“This pipeline reporting directive is just the beginning of mandated reporting and other actions. Also, future requirements will not be limited to pipeline (or even energy/transportation) companies; rather, all critical infrastructure protection owners and operators should be aware that your turn may be coming.”
Fast-forward to late September, and a bipartisan group of U.S. Senators have introduced a bill requiring some critical groups to report cybersecurity incidents.
Here’s an excerpt of an article from The Hill:
“Leaders of the Senate Intelligence Committee and other bipartisan lawmakers on Wednesday formally introduced legislation requiring federal contractors and critical infrastructure groups to report attempted breaches following months of escalating cyberattacks.
“The Cyber Incident Notification Act would require federal agencies, government contractors and groups considered critical to national security — such as hospitals, utilities, financial services and information technology groups — to report cyber incidents to the Cybersecurity and Infrastructure Security Agency (CISA) within 24 hours.
“The bill would grant liability protections to groups that report breaches, along with anonymizing personal information of the companies involved in the incidents in order to encourage reporting.”
CNN reported “Senators introduce cyber bill to mandate reporting on ransomware and critical infrastructure attacks”:
“If enacted, the bill will create the first national requirement for critical infrastructure entities to report when their systems have been breached.
“Homeland Security and Governmental Affairs Chairman Gary Peters, Democrat of Michigan, and ranking member Sen. Rob Portman, Republican of Ohio, introduced the bill less than a week after several members of the Biden administration expressed public support during congressional testimony for such requirements.
“The legislation would require critical infrastructure owners and operators to report to the Cybersecurity and Infrastructure Security Agency within 72 hours if they are experiencing cyberattacks. Nonprofits, businesses with more than 50 employees, and state and local governments would be required to notify the federal government within 24 hours if they make ransom payments. …”
Route Fifty reported:
“Similar cyber notification measures were included in the National Defense Authorization Act, which the House approved last week. The measure would create a new Cyber Incident Review Office and direct CISA to establish requirements and procedures for covered critical infrastructure owners and operators to report cybersecurity incidents.

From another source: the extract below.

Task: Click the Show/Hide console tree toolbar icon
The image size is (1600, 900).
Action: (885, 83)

“While the consensus is that more information about cyberattacks needs to be shared, lawmakers are still working to find the best way to mandate cyber incident reports to ensure CISA gets helpful and timely information.”
BILL DETAILS
The details of the bill can be found here. Here are two sections worth a lot of attention and consideration:
“(g) PROTECTION FROM LIABILITY.—No cause of action shall lie or be maintained in any court by any person or entity, other than the Federal Government pursuant to subsection (h) or any applicable law, against any covered entity due to the submission by that person or entity of a cybersecurity notification to the Agency through the Cyber Intrusion Reporting System, in conformance with this subtitle and the rules promulgated under subsection (d), and any such action shall be promptly dismissed.
“(h) ENFORCEMENT. (1) IN GENERAL.—If, on the basis of any information, the Director determines that a covered entity has violated, or is in violation of, the requirements of this subtitle, including rules promulgated ALB21B95 K29 S.L.C. under this subtitle, the Director may assess a civil penalty not to exceed 0.5 percent of the entity’s gross revenue from the prior year for each day the violation continued or continues.”
FINAL THOUGHTS
There is no doubt that penalties of 0.5 percent of gross revenue will get the attention of critical infrastructure owners and operators. Nevertheless, it seems a bit harsh to penalize the victim companies in this way.

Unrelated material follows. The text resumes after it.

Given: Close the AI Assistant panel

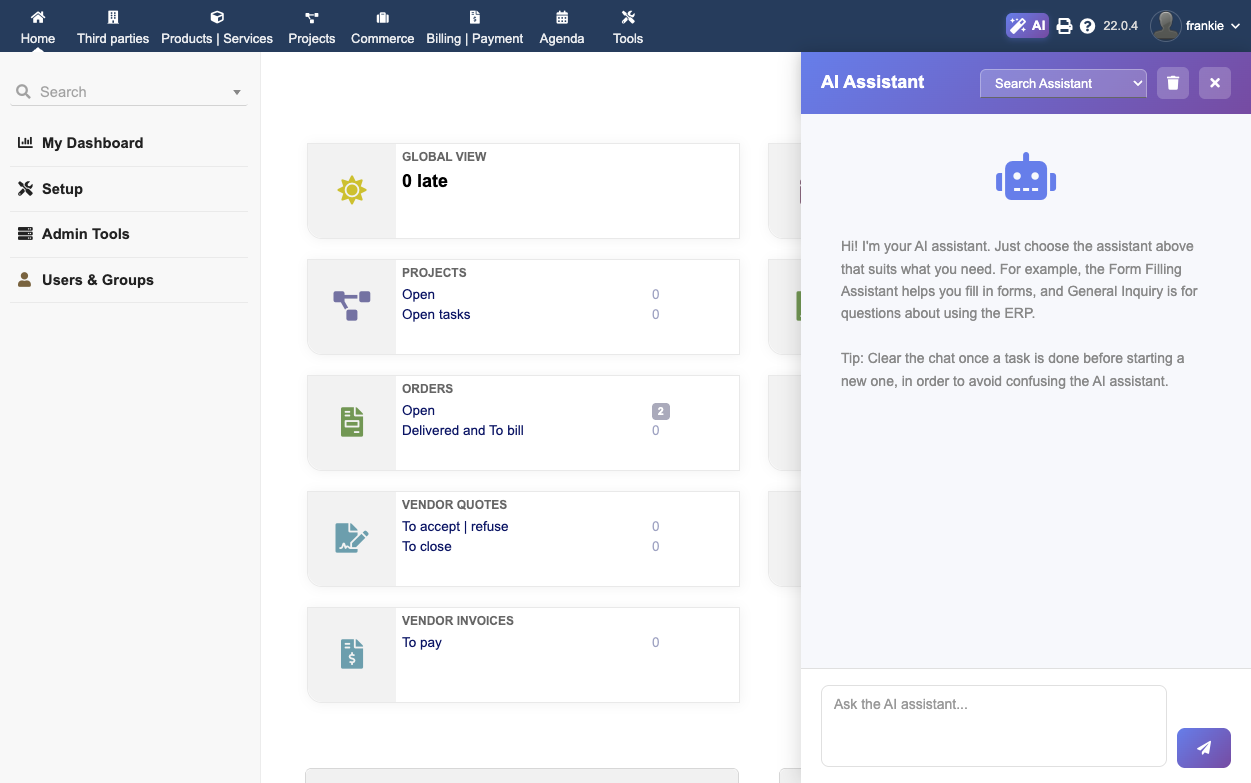Looking at the screenshot, I should click(x=1215, y=83).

As I included in that May blog from Mike Russo PMP, CISSP, CISA, CFE, CGEIT, director of information security and privacy, CISO/CPO, retired at Florida State University: “This will be a tough one for companies. States have similar laws, and my experience tells me that companies for the most part tend to only report when someone spills the beans or when it's catastrophic. I hope the Feds actually define what cybersecurity incidents they want reported. They could end up with thousands a day to none at all. This could be very confusing to companies. Good luck.”
Still, it seems likely that mandatory reporting will be enacted soon. Government agencies should get ready for this new normal in the next year, with detailed procedures likely coming.